Table 2 The chemical structures, status and known uses of potential drugs for COVID-19 treatment (that is, drugs that appear in the list of top-100 drugs for all eight cell lines when comparing their cell-specific predicted gene expression profiles with the polulation-based patient profiles by Spearman’s correlation). Experimental and investigational drugs are those at the preclinical or animal testing stage and in human clinical trials, respectively
Full size table

For individual-based analysis, among the fifteen drugs we identified (Extended Data Fig. 2), nine drugs are antiviral drugs and seven of them are used for treating hepatitis C as a NS5A inhibitor. They are similar to the top-ranked drugs that are identified from the population-based analysis.
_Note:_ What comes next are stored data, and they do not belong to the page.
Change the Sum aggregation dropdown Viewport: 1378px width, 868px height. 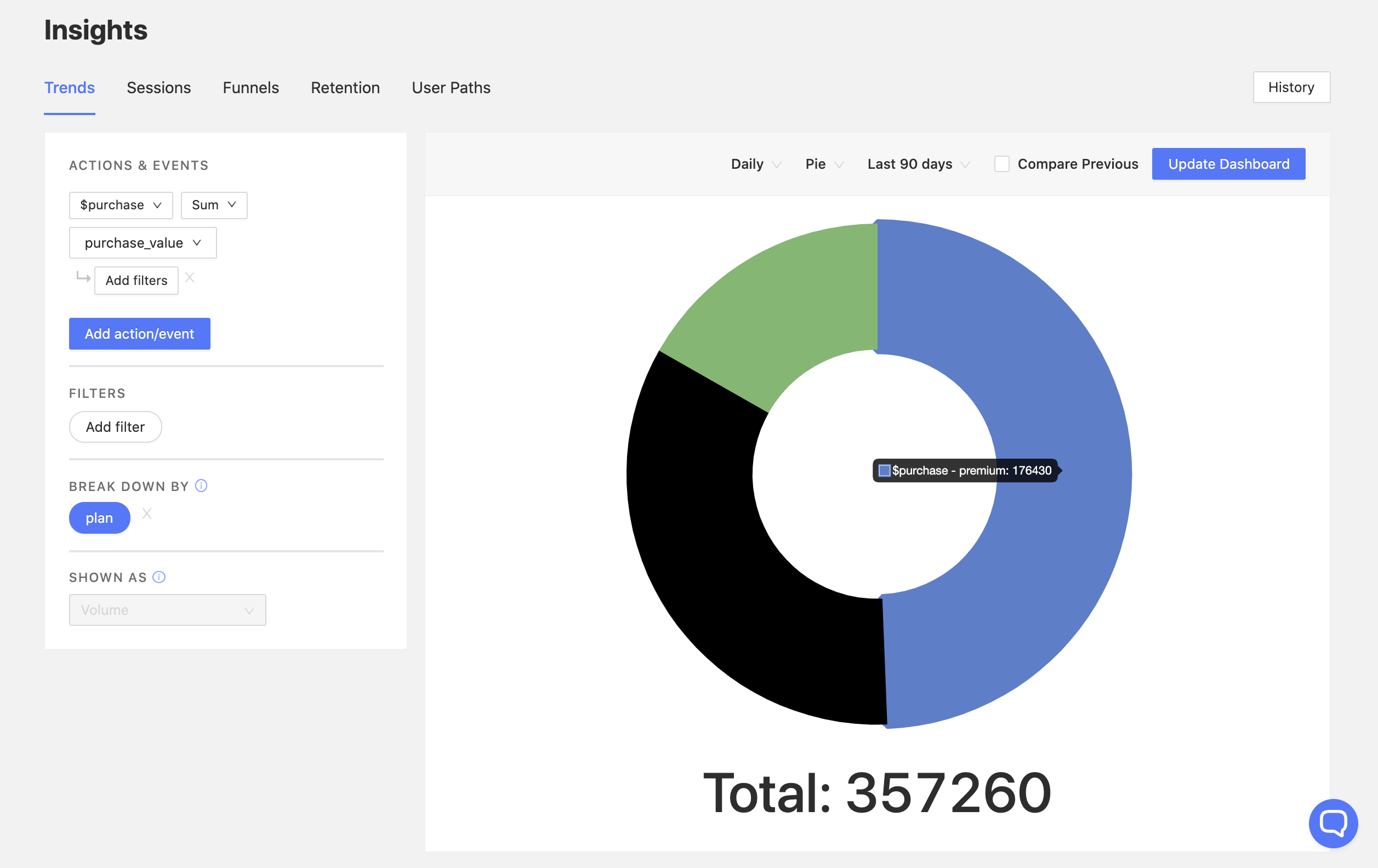213,205
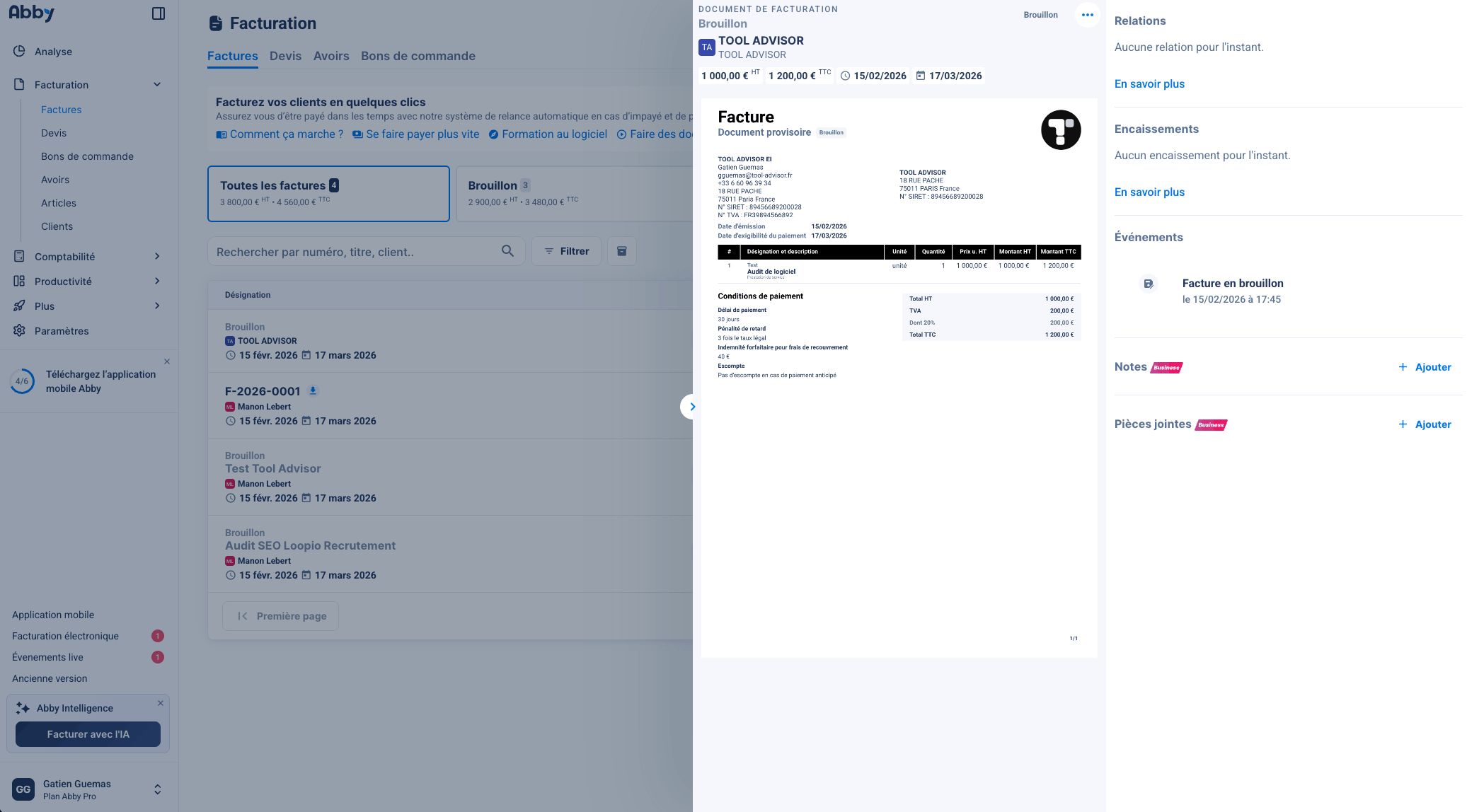The image size is (1467, 812).
Task: Open the three-dots document menu
Action: pos(1087,15)
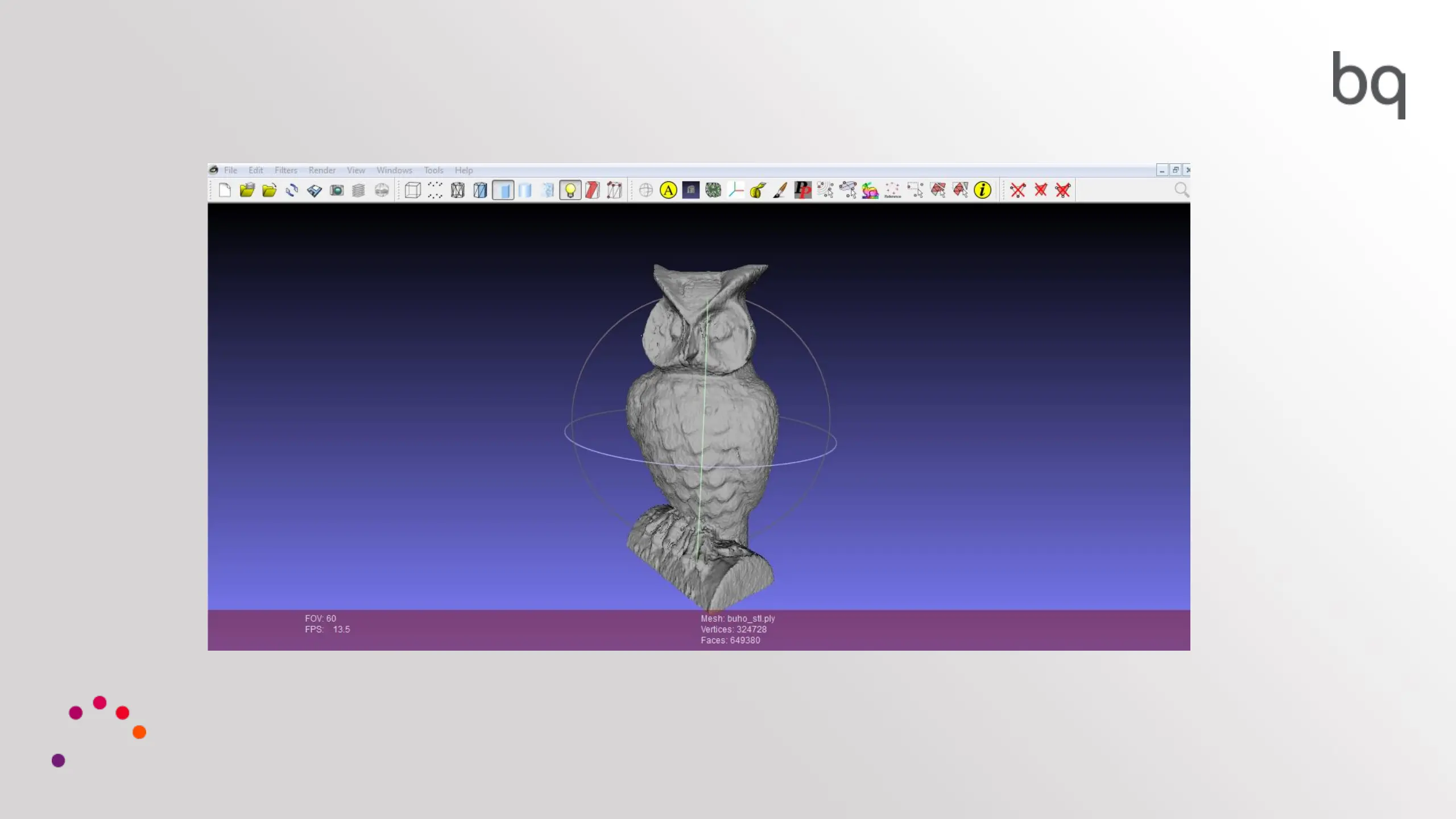Image resolution: width=1456 pixels, height=819 pixels.
Task: Switch to wireframe render mode
Action: pyautogui.click(x=458, y=190)
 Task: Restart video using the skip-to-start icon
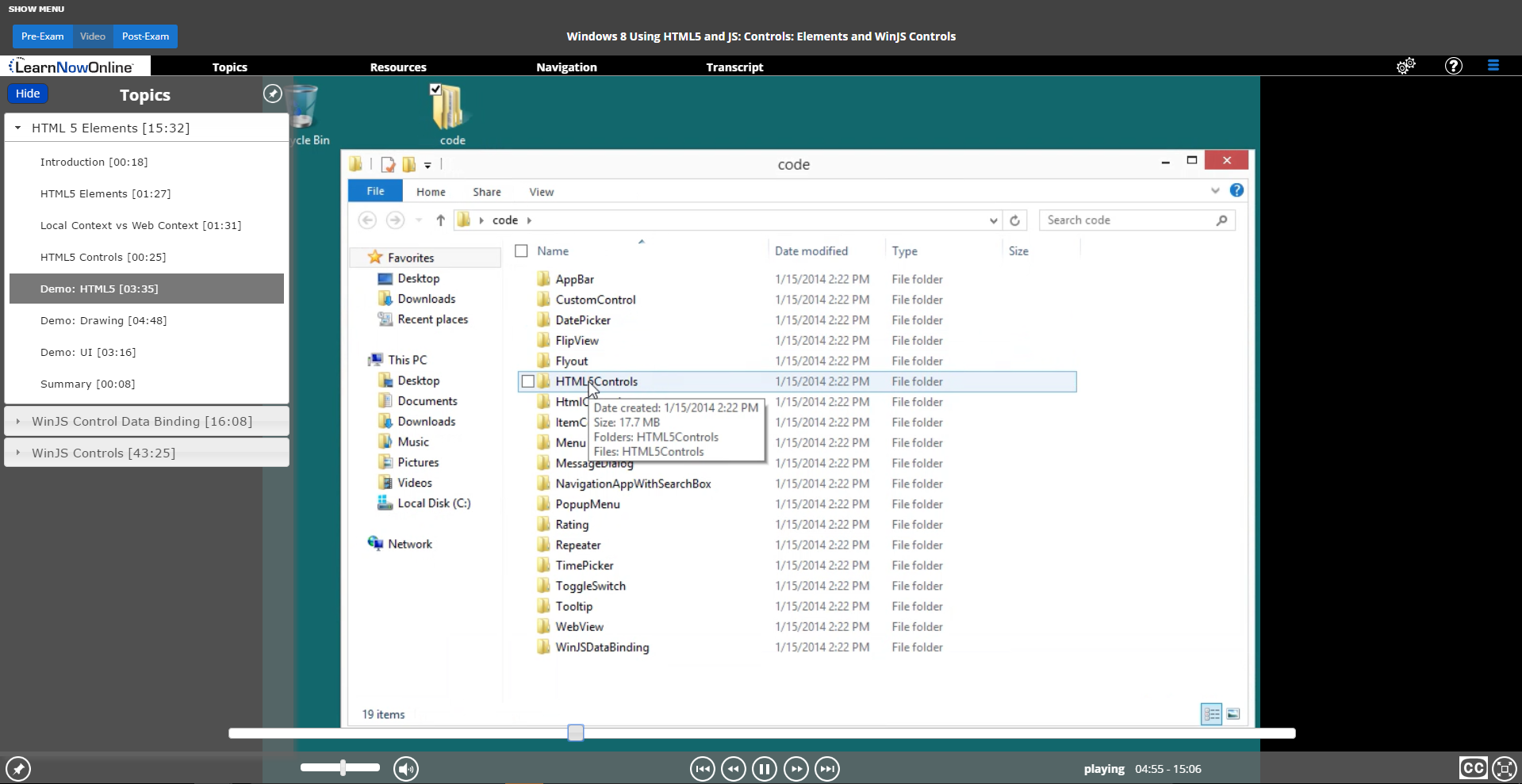coord(702,768)
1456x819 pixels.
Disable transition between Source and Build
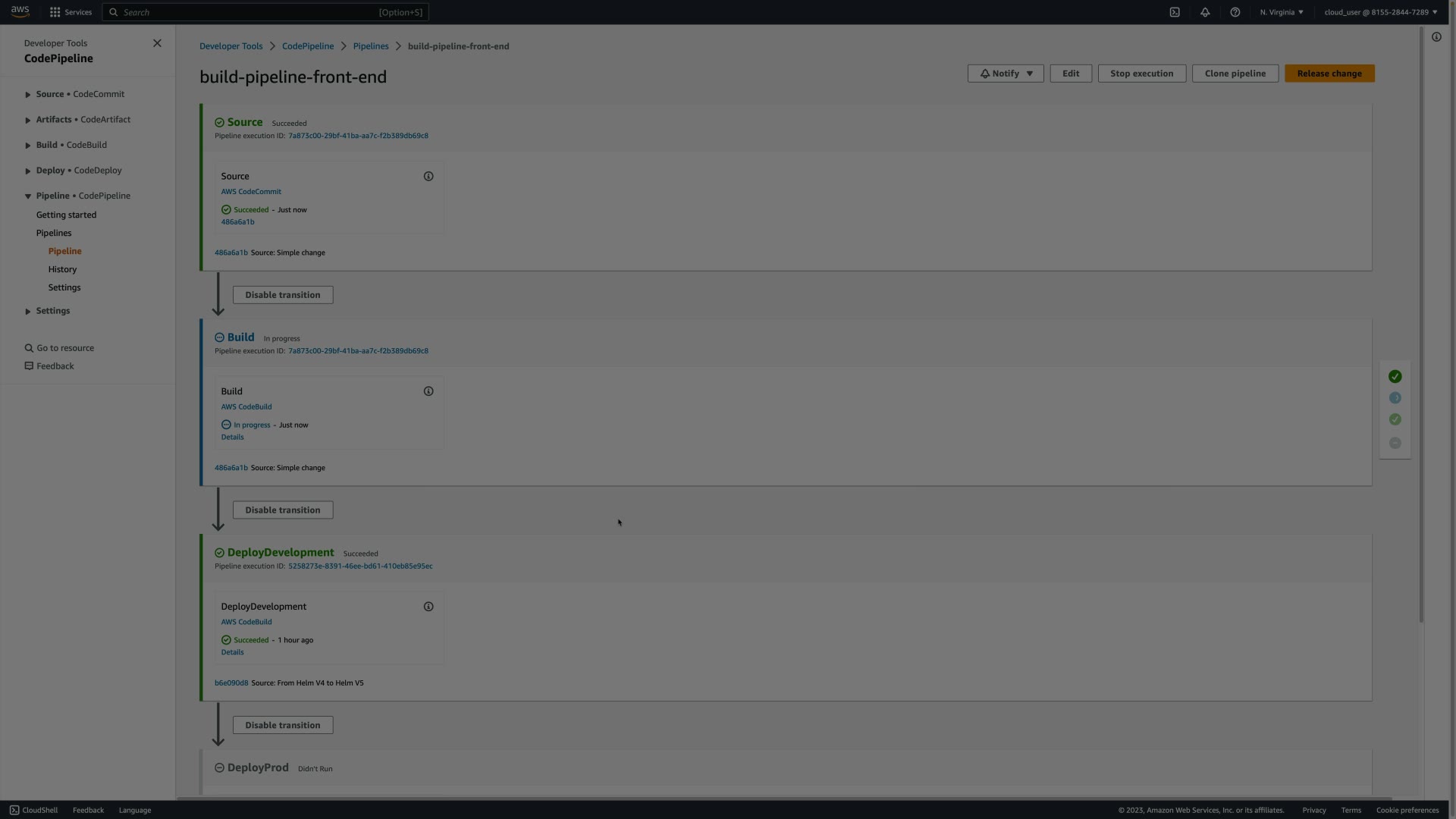[282, 295]
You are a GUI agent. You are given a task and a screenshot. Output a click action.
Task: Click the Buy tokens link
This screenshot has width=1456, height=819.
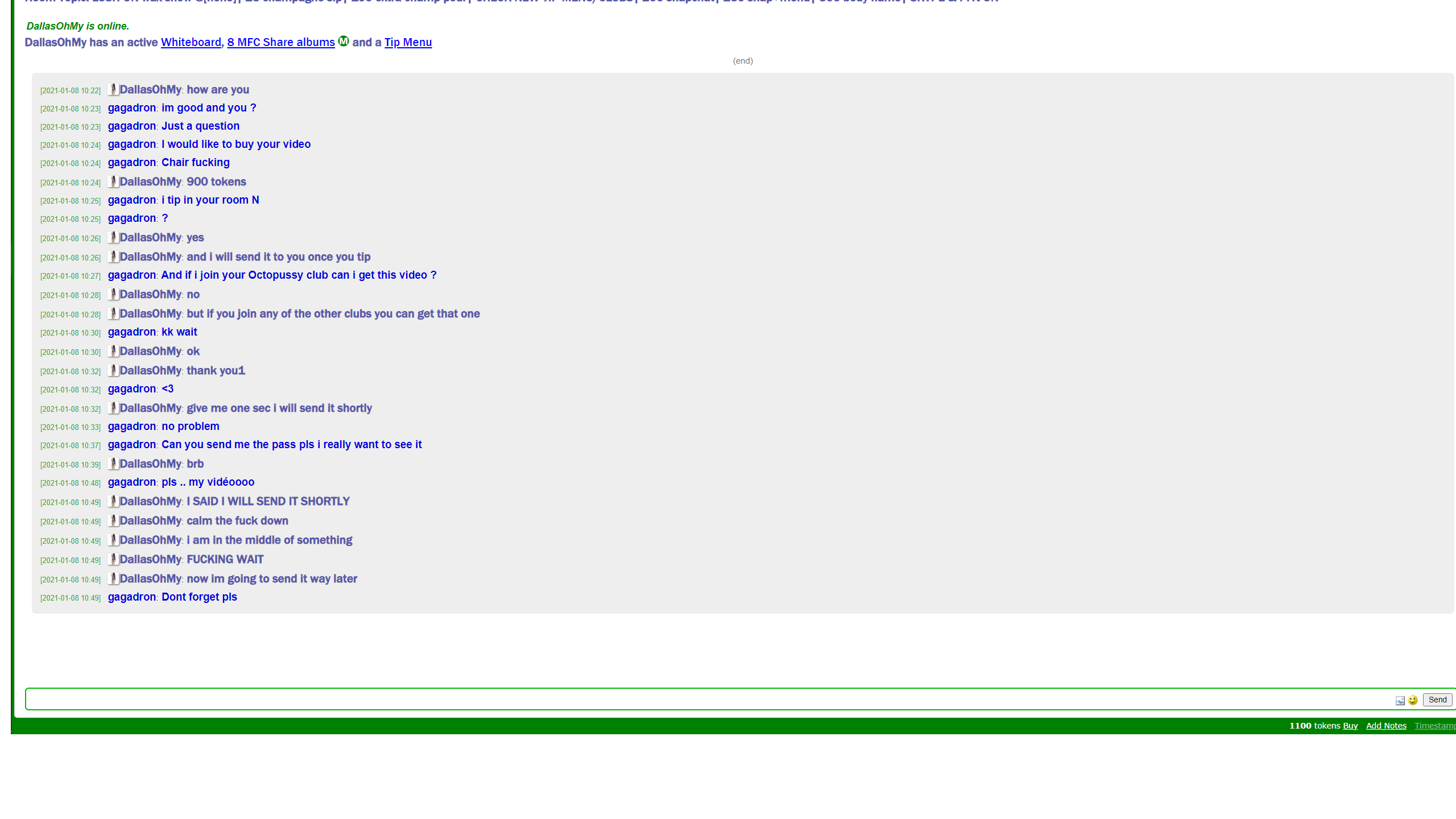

Two from hepatitis C treatment (elbasvir and velpatasvir) in particular have been shown as potential candidates for COVID-19 treatment by using other approaches49,50,51. Moreover, two drugs show anti-inflammatory or immune-regulating function and have the potential to regulate the immune response under COVID-19 infection. Laniquidar can suppress the function of P-glycoprotein 1 and affect transportation of immunosuppressive agents. The individual-based analysis also recognizes the drugs with the similar mode of actions. AMG-487 targets chemokine receptor CXCR3, which can regulate leukocyte trafficking. It is noted that all potential drugs here are not available in L1000 dataset, showing the effectiveness of DeepCE for phenotype compound screening under both population-based and individual-based settings.

Conclusion

Deep learning has attracted a great attention in drug discovery. Past and existing efforts mainly focus on accelerating compound screening against a single target52. However, such a one-drug one-gene paradigm proved to be less successful in tracking complex diseases. A systematic compound screening approach—which both takes information on a biological system into consideration and uses a chemical-induced systematic response as readouts—will provide new opportunities on discovering safe and effective therapeutics that module the biological system. In this study we have proposed DeepCE, a novel and robust neural network-based model for predicting chemical-induced gene expression profiles from chemical and biological objects, especially in a de novo chemical setting. Our model achieves state-of-the-art results in predicting gene expression profiles compared with other models not only in de novo chemical setting but also in the traditional setting. Furthermore, we have addressed the unreliable measurement problem of L1000 by introducing the data augmentation method to effectively exploit useful information from unreliable gene expression profiles to improve the prediction performances of our models. Furthermore, the downstream prediction task evaluation shows that training classification models with gene expression profiles generated from DeepCE achieve better performances than training them with unreliable gene expression profiles in L1000, indicating the added values of DeepCE for downstream prediction. Finally, DeepCE is shown to be effective in the challenge and urgent problem, finding treatment for COVID-19, by in silico screening all chemical compounds in DrugBank against COVID-19 patient clinical phenotypes (that is, comparing chemical-induced gene expression profiles generated from DeepCE with the patient profiles). In summary, DeepCE could be a powerful tool for phenotype-based compound screening.